S.2109 and the “Settlement Agreement” require the Navajo and Hopi to give Peabody Coal Mining Company and the Salt River Project and other owners of the Navajo Generating Station (NGS) tens of thousands of acre-feet of Navajo and Hopi water annually, albeit without any compensation. It also will force the extension of Peabody and NGS leases without Navajo and Hopi community input, or regard for past and continuing harmful impacts to public health, water supplies and water quality – as necessary pre-conditions to Navajo and Hopi receiving Congressional appropriations for minimal domestic water development.

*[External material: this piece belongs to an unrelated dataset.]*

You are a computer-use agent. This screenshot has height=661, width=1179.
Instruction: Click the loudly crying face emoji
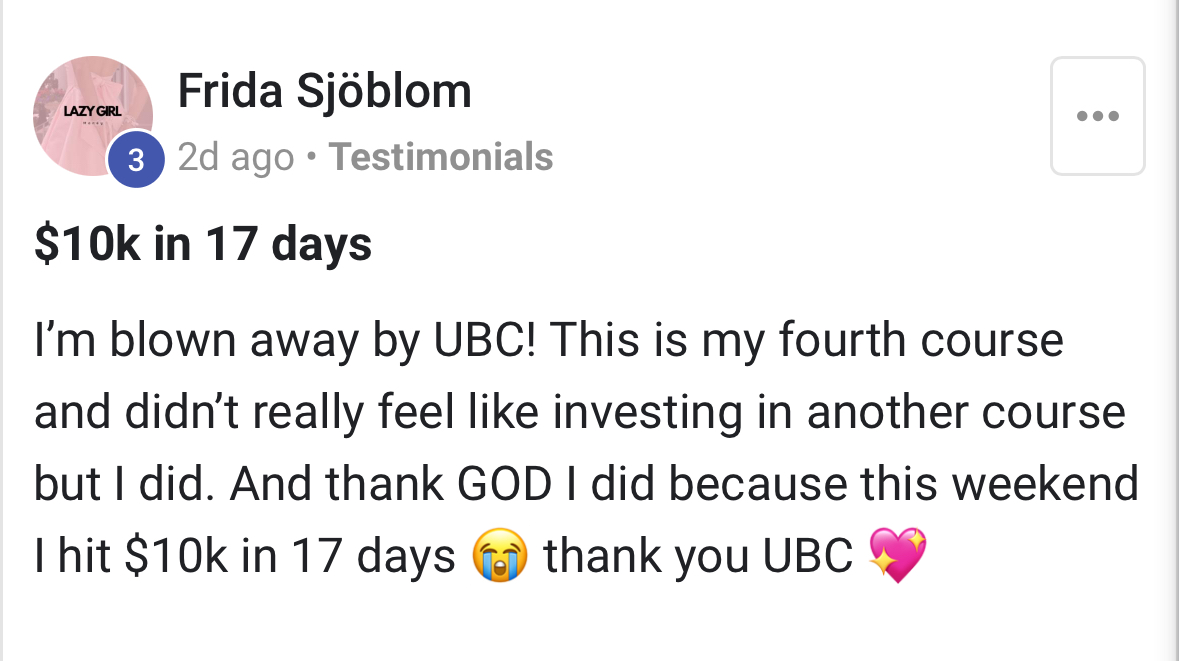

Kyl and McCain are behaving like this 1912, instead of 2012 where Native Americans have civil rights as guaranteed by the U.S. Constitution. But, considering the mantra of hate the GOP has acquired in recent years, this should come as no surprise to most of us. Still, using the power of the U.S. Senate to engage in near-terroristic threats to any group is amoral and un-American. It’s appalling that this crap is occurring even now.
I’ve started a petition on Change.org to have this bill removed from consideration in the U.S. Senate: http://www.change.org/petitions/u-s-senate-remove-s-2109-from-consideration.
Thanks to fellow writer and blogger K.B. Schaller for alerting me to this.